Sebagai percontohan awal, unit usaha yang dibidik adalah sektor konveksi. Setelah para ibu dilatih menjahit dan disokong bantuan mesin produksi, hasil kerajinan mereka ditargetkan mampu menyerap pasar lokal, khususnya kebutuhan pemerintah daerah.
"Kami ingin membangun sebuah ekosistem pemberdayaan. Jika para ibu belum memiliki keterampilan, mereka akan diberikan pelatihan melalui BLK. Setelah itu, koperasi akan memiliki unit usaha yang mampu menyerap tenaga kerja anggotanya. Misalnya usaha konveksi; para ibu dilatih menjahit, mesin produksi dibantu, lalu produknya—seperti seragam sekolah—bisa diserap melalui belanja daerah," jelas Ilham.
Lebih lanjut, Ilham menekankan pentingnya keberpihakan politik anggaran (affirmative policy) dari Pemerintah Kabupaten Garut agar ekosistem ini berjalan optimal dan mandiri dalam jangka panjang.
Baca: Mengenal Sosok Ganjar Pranowo.
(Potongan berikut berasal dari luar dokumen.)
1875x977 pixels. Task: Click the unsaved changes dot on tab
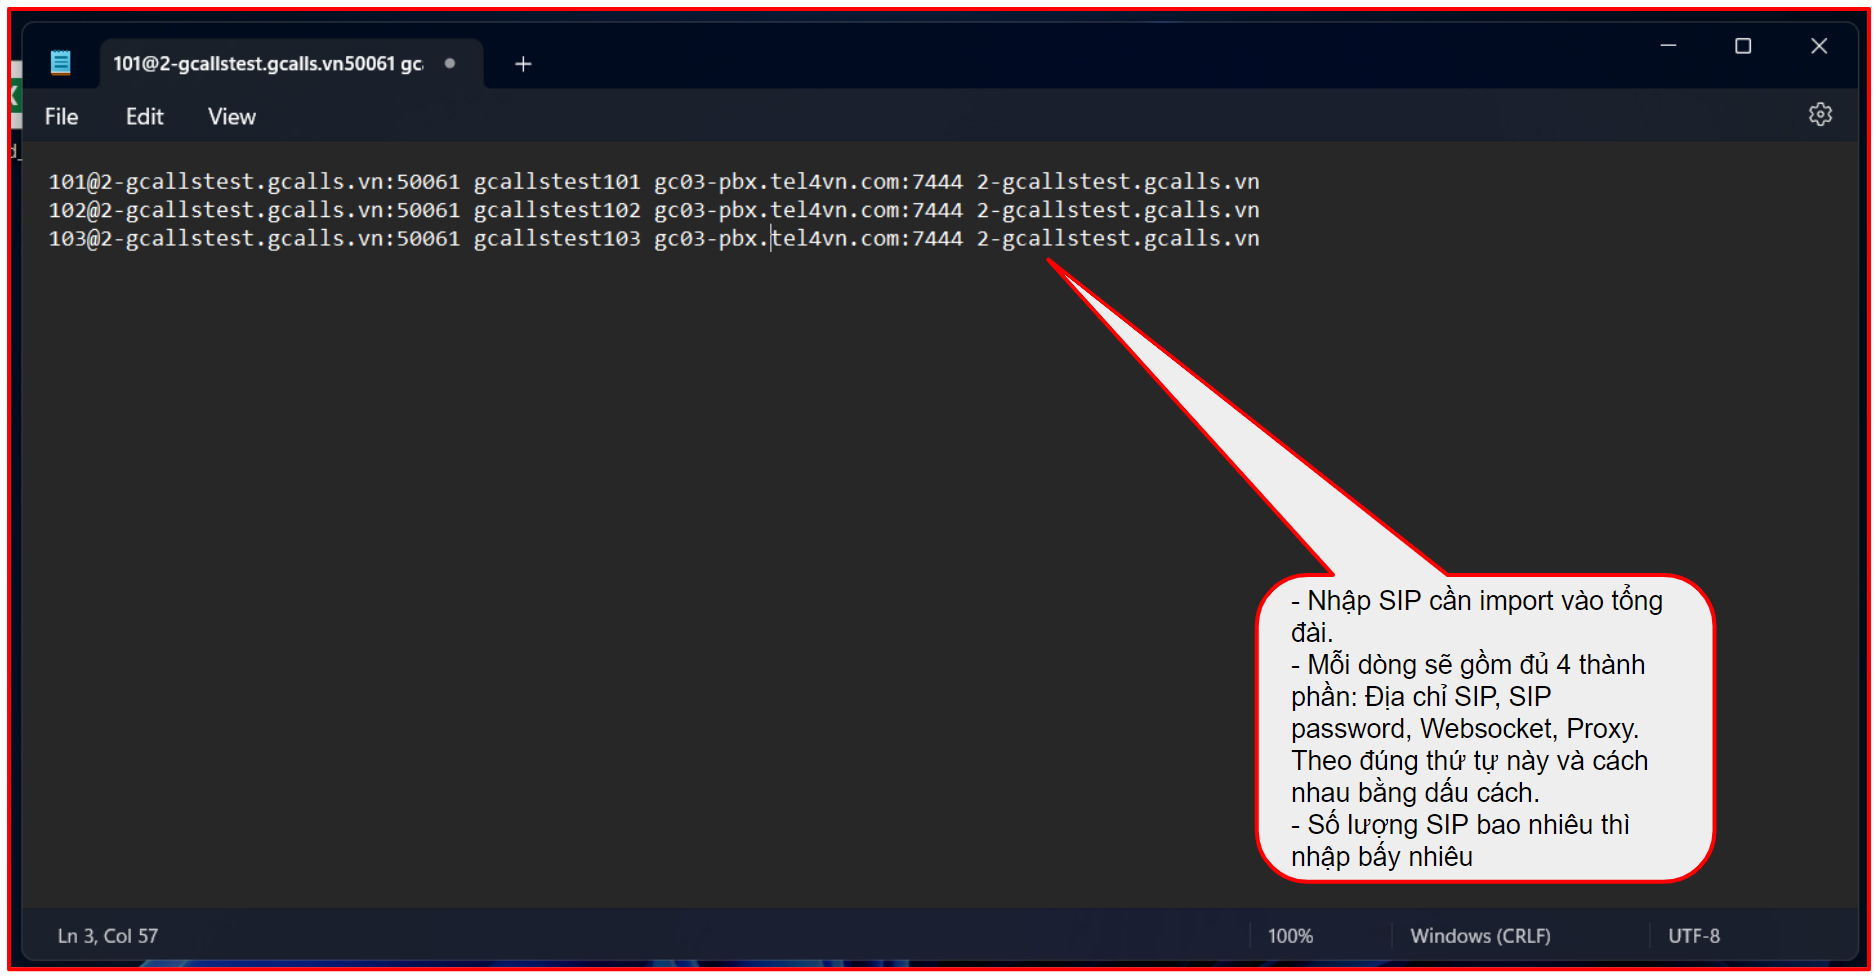(450, 63)
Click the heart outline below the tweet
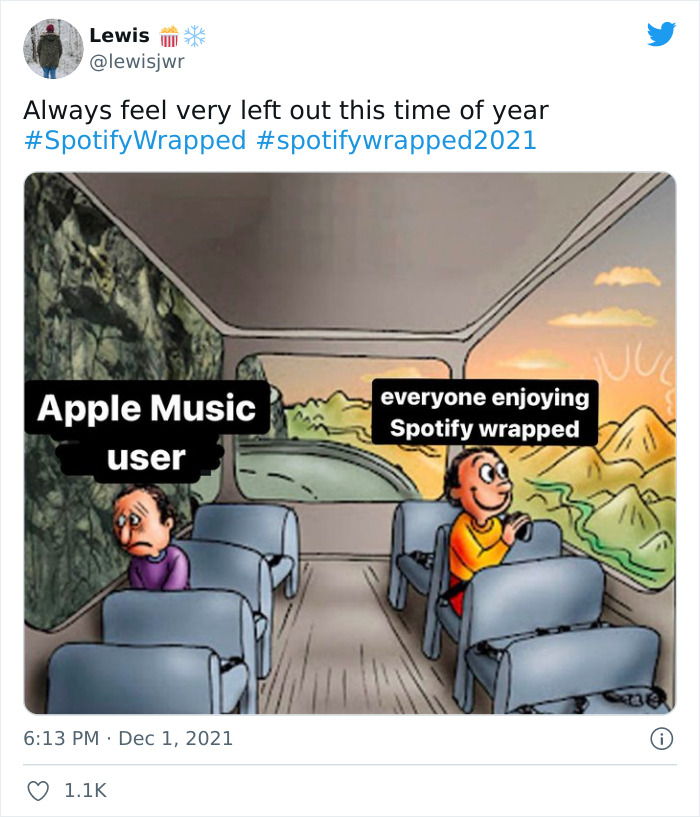 point(37,788)
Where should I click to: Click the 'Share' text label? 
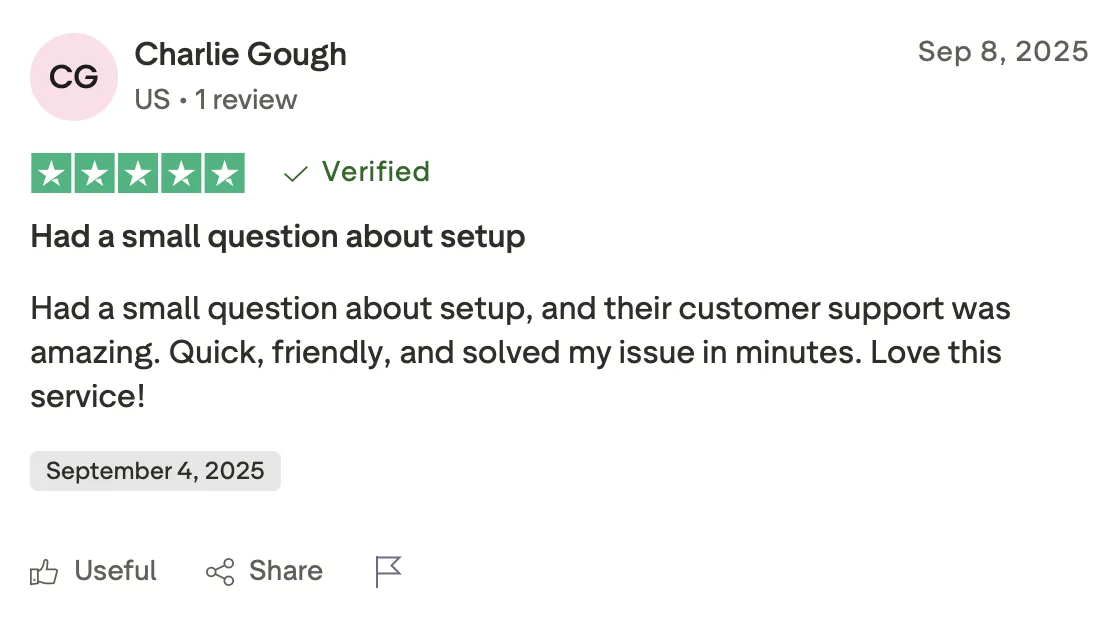point(286,571)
Keluarga, Tempat Bersandar
"Kalau pemerintah daerah bisa membuat kebijakan afirmatif untuk mengarahkan sebagian belanja daerah menyerap produk mereka, maka akan tercipta lapangan pekerjaan yang berkelanjutan bagi para single mother," tambahnya.
Guna merealisasikan peta jalan tersebut, DPC PDI Perjuangan Garut berencana segera membangun komunikasi dengan jajaran eksekutif di Pemerintah Kabupaten Garut agar konsep padat karya ini mendapatkan legalitas regulasi serta sokongan program yang masif.
Sebelumnya, Wakil Ketua Bidang Pemberdayaan Perempuan dan Anak DPC PDI Perjuangan Garut, Hj. Lina Rochhayati, mengungkapkan bahwa mayoritas pemicu perceraian di wilayahnya berakar dari persoalan ekonomi.
Berdasarkan hasil serap pendapat, jeratan utang rentenir, dampak judi online, hingga ketidakpastian penghasilan menjadi faktor dominan yang memaksa para ibu berjuang sendirian sebagai tulang punggung keluarga.